How to complete this task:
Continue the news article below about Elizabeth Warren's call for impeachment proceedings against President Trump, starting after its last sentence.
-- Reading passage follows --
Sen. Elizabeth Warren on Friday became the first Democratic presidential candidate to call on the House to begin impeachment proceedings against President Donald Trump.
Warren, of Massachusetts, said her announcement was based on the findings of special counsel Robert Mueller.
“The severity of this misconduct demands that elected officials in both parties set aside political considerations and do their constitutional duty,” she tweeted. “That means the House should initiate impeachment proceedings against the President of the United States.”
The severity of this misconduct demands that elected officials in both parties set aside political considerations and do their constitutional duty. That means the House should initiate impeachment proceedings against the President of the United States.
— Elizabeth Warren (@ewarren) April 19, 2019
In an interview Friday night on “The Rachel Maddow Show,” Warren said starting impeachment proceedings was a point of principle.
“The report is absolutely clear that a foreign government attacked our electoral system to help Donald Trump,” she said. “He welcomed that help, and then when it was investigated by our own federal authorities Donald Trump took multiple steps to try to obstruct justice.”
Before Warren’s statement, another 2020 candidate, Sen. Amy Klobuchar, D-Minn., a member of the Senate Judiciary Committee, told reporters at a campaign stop in New Hampshire that the senators in the race seemed to be choosing their words carefully on the issue.
“I think you’ve seen all the senators are very cautious about talking about this because we would be the jury if there was any kind of an action brought over from the House,” she said, adding that “the key thing” for her was to have special counsel Robert Mueller testify before the Judiciary Committee.
A spokeswoman for House Speaker Nancy Pelosi, D-Calif, responding to Warren’s call, said, “As the speaker has said repeatedly, one step at a time.”
“We’re focused on getting the full unredacted version of the report and its underlying documents — as well as hearing from Mueller,” the spokeswoman said in a statement. “The report raises more questions and concerns that we believe the American people deserve answers to.”
Tom Steyer, a billionaire Democratic donor who has led a crusade to impeach Trump, called Warren “one of the people in Washington who has the moral courage to do what’s right.”
“Eight million Americans are thanking her for her leadership and for taking a strong stand against this dangerous President,” he said in a statement Friday.
Steyer had flirted with a presidential run himself but ruled it out in January, choosing instead to dedicate himself to the impeachment effort through his organization, “Need to Impeach.”
Other Democratic presidential candidates said Friday that Trump’s conduct as detailed in the redacted version of the report made impeachment worth discussing, although one, Sen. Bernie Sanders, I-Vt., ignored questions from reporters on the subject at a campaign stop in Greenville, South Carolina.
Pete Buttigieg, the mayor of South Bend, Indiana, told NBC News on Friday that while there’s “evidence that this president deserves to be impeached,” he is not in Congress so will leave it those who are to decide whether to pursue proceedings.
Rep. Eric Swalwell, D-Calif., who recently announced a White House bid, said on MSNBC Friday that impeachment is “a conversation we have to have as far as holding this president accountable,” but when asked to clarify whether that means he supports impeachment, he said, “I’m for bringing Bob Mueller in and see what the evidence is.”
-- Reading passage concluded --
-- Material provided follows --
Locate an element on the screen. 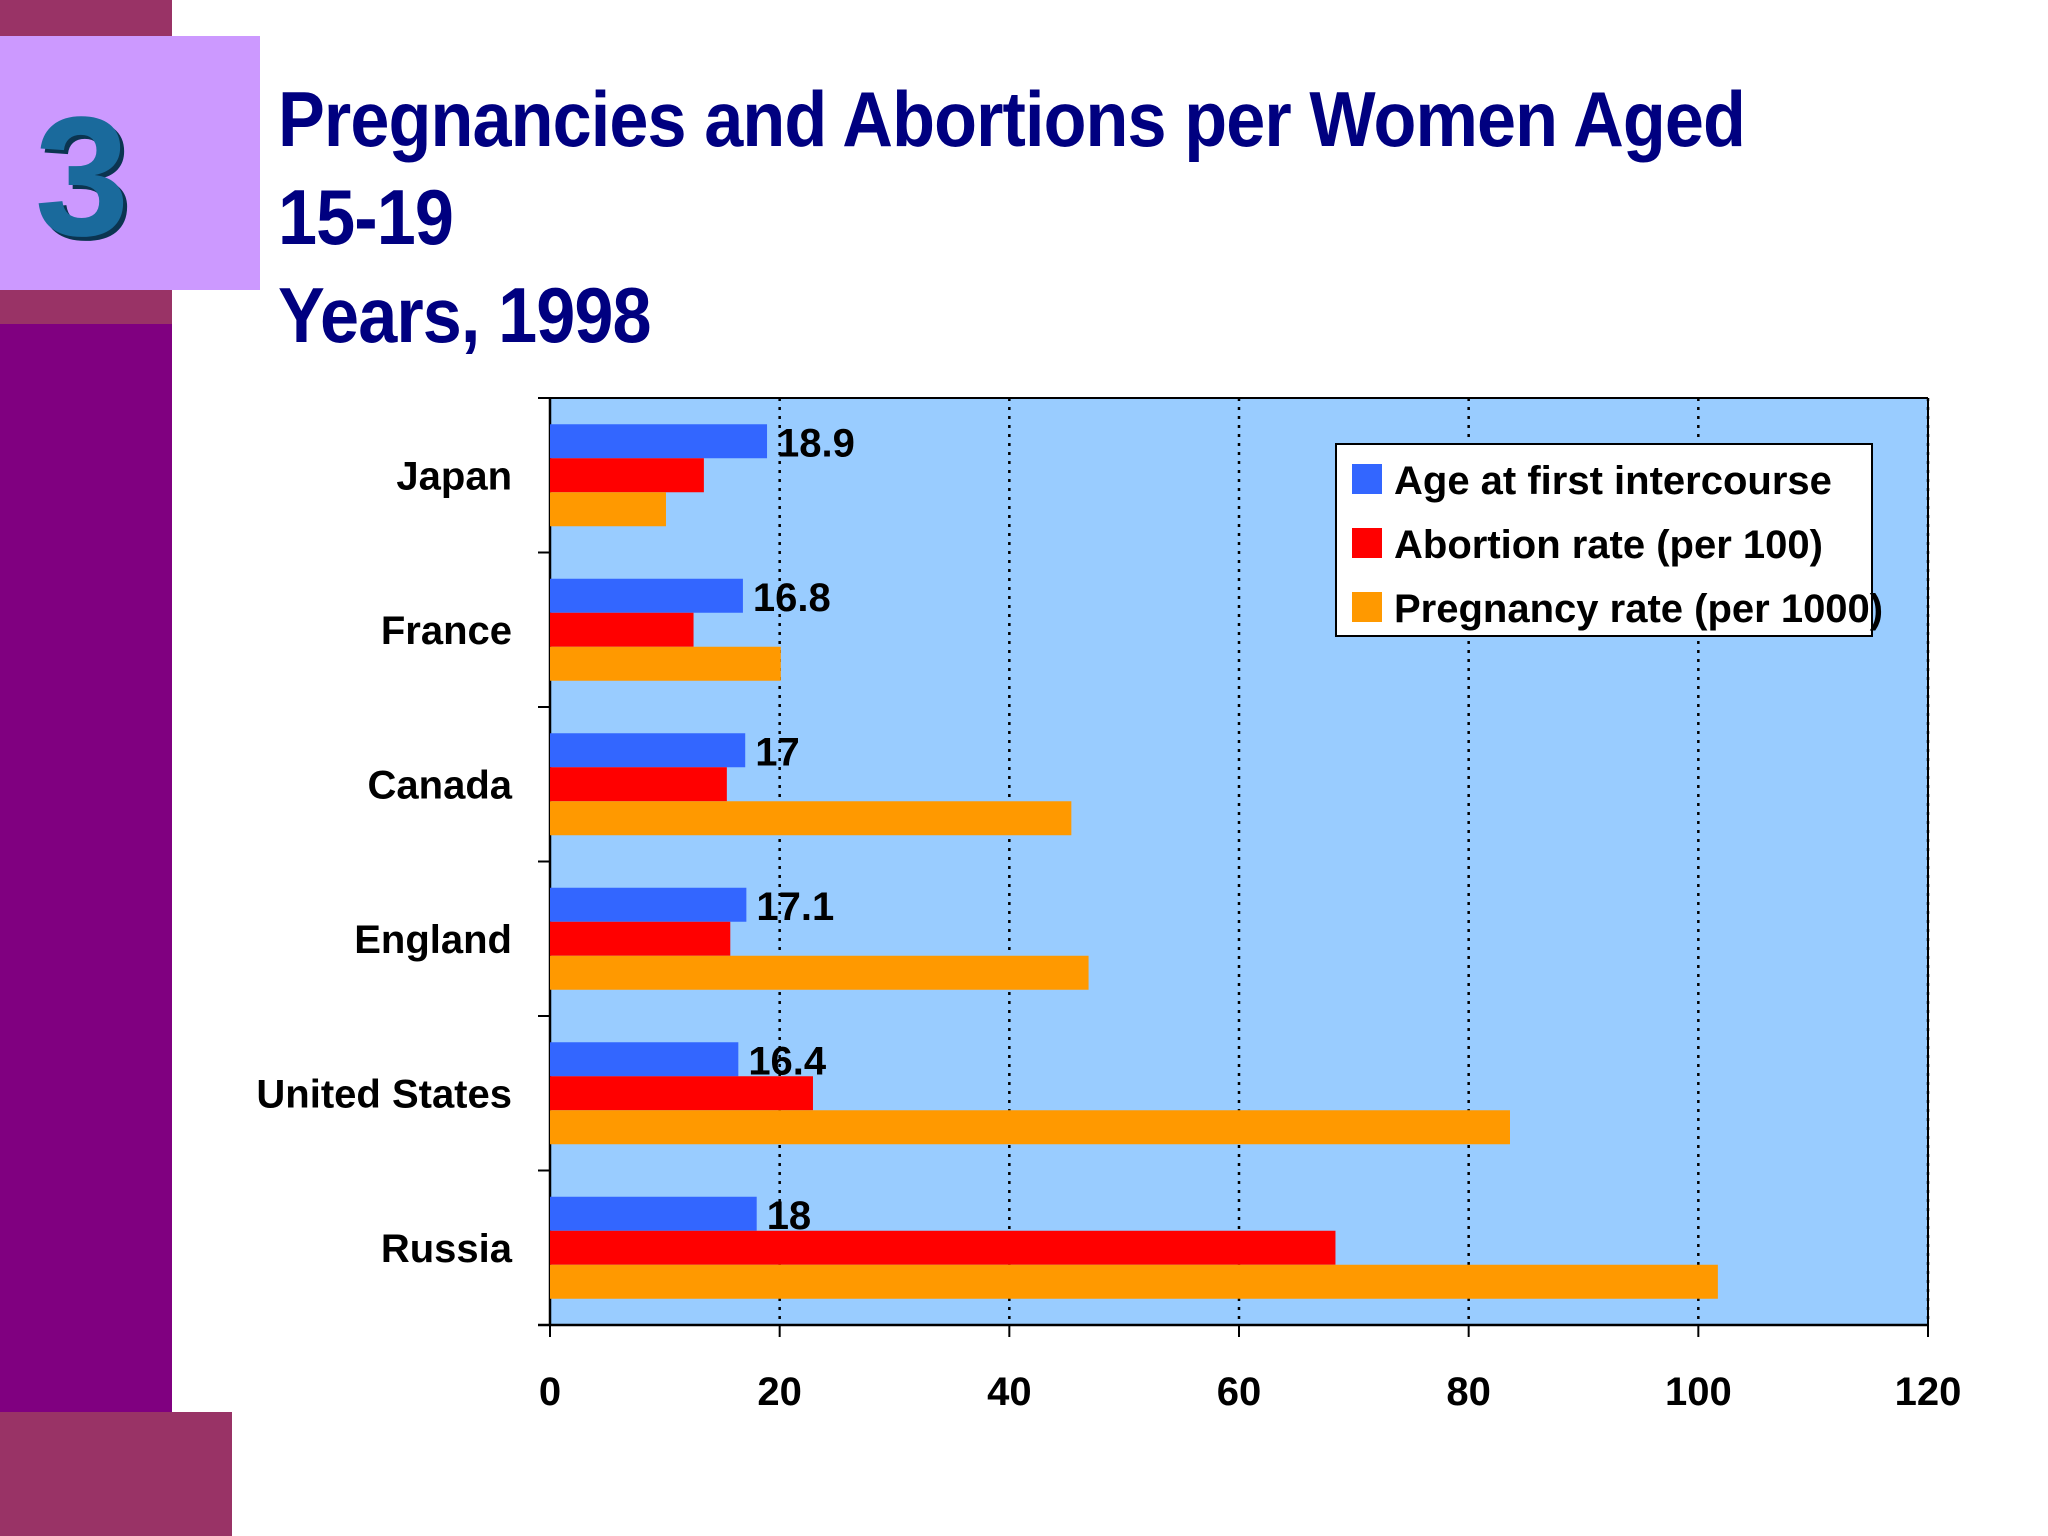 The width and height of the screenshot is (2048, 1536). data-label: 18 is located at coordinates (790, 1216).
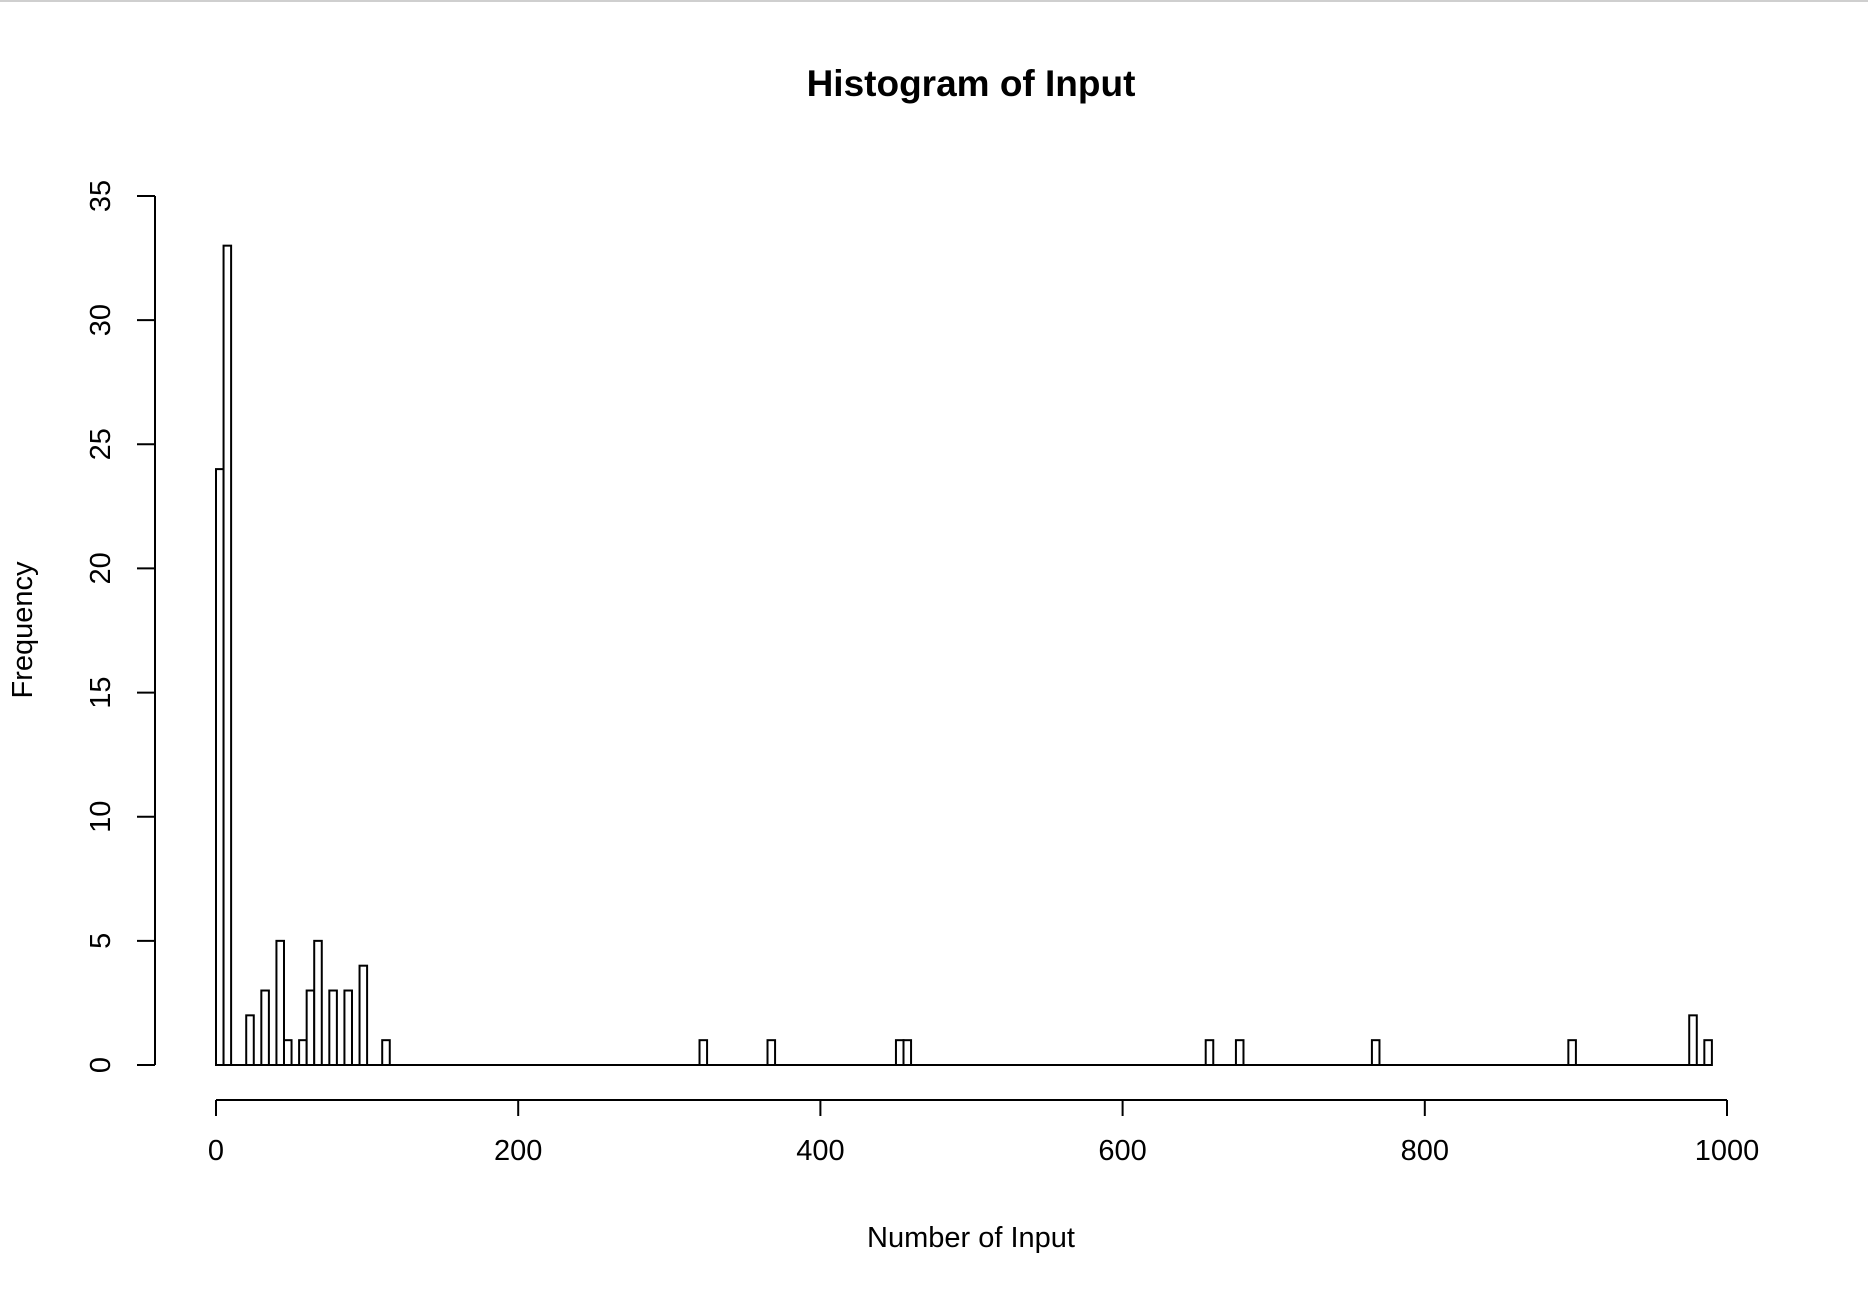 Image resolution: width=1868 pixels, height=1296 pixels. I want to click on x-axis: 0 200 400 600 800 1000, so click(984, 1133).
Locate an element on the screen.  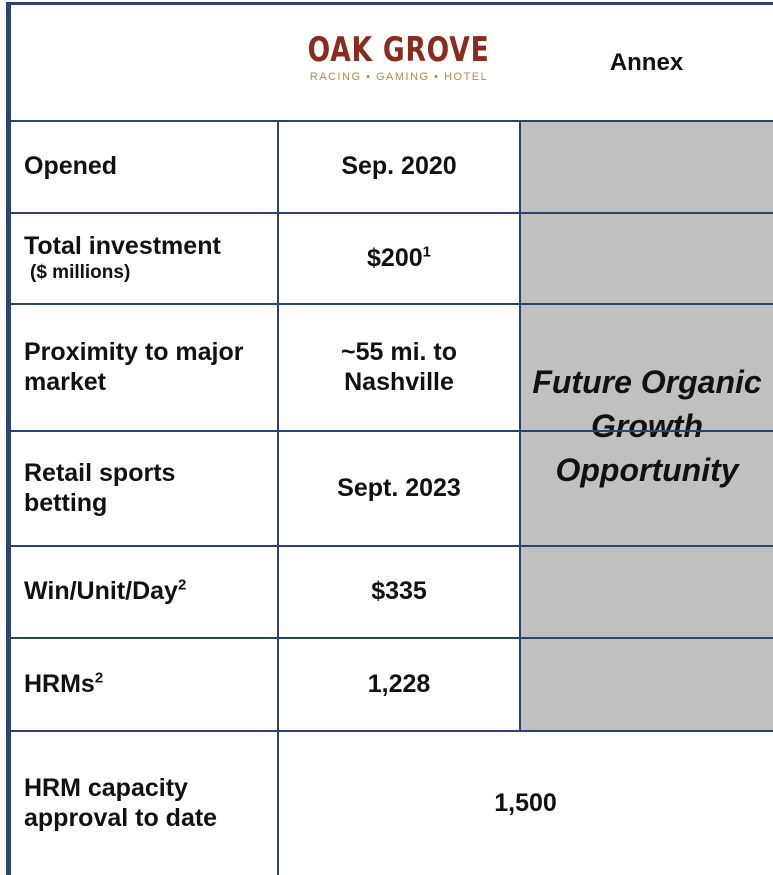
-- Material provided concluded --
Response:
Julián Castro, a former Housing and Urban Development secretary under President Barack Obama, tweeted his view that it “would be perfectly reasonable for Congress to open up impeachment hearings against President Trump. Robert Mueller clearly left that option in the hands of Congress.”
Sen. Kamala Harris, D-Calif., did not rule it out in an interview Thursday on MSNBC’s “All in With Chris Hayes.”
“I think that there is definitely a conversation to be had on that subject, but first I want to hear from Bob Mueller,” Harris said, “and really understand what exactly is the evidence that supports the summary that we have been given today.”
As Democrats continue to sift through the redacted Mueller report, some lawmakers who previously downplayed the idea of impeaching Trump said the investigation’s findings may require them to initiate such proceedings in the House.
House Oversight Committee Chairman Elijah Cummings, D-Md., said in an interview on MSNBC’s “Morning Joe” on Friday that the Mueller report shows that what Trump has done is “at least 100 times worse” than the actions that led to the impeachment of President Bill Clinton in 1998. Cummings previously had called talk of impeachment premature, but said Friday, “We may very well come to that very soon.”
“We’ve got to go against this, we’ve got to expose it. A lot of people keep asking about the question of impeachment,” Cummings said.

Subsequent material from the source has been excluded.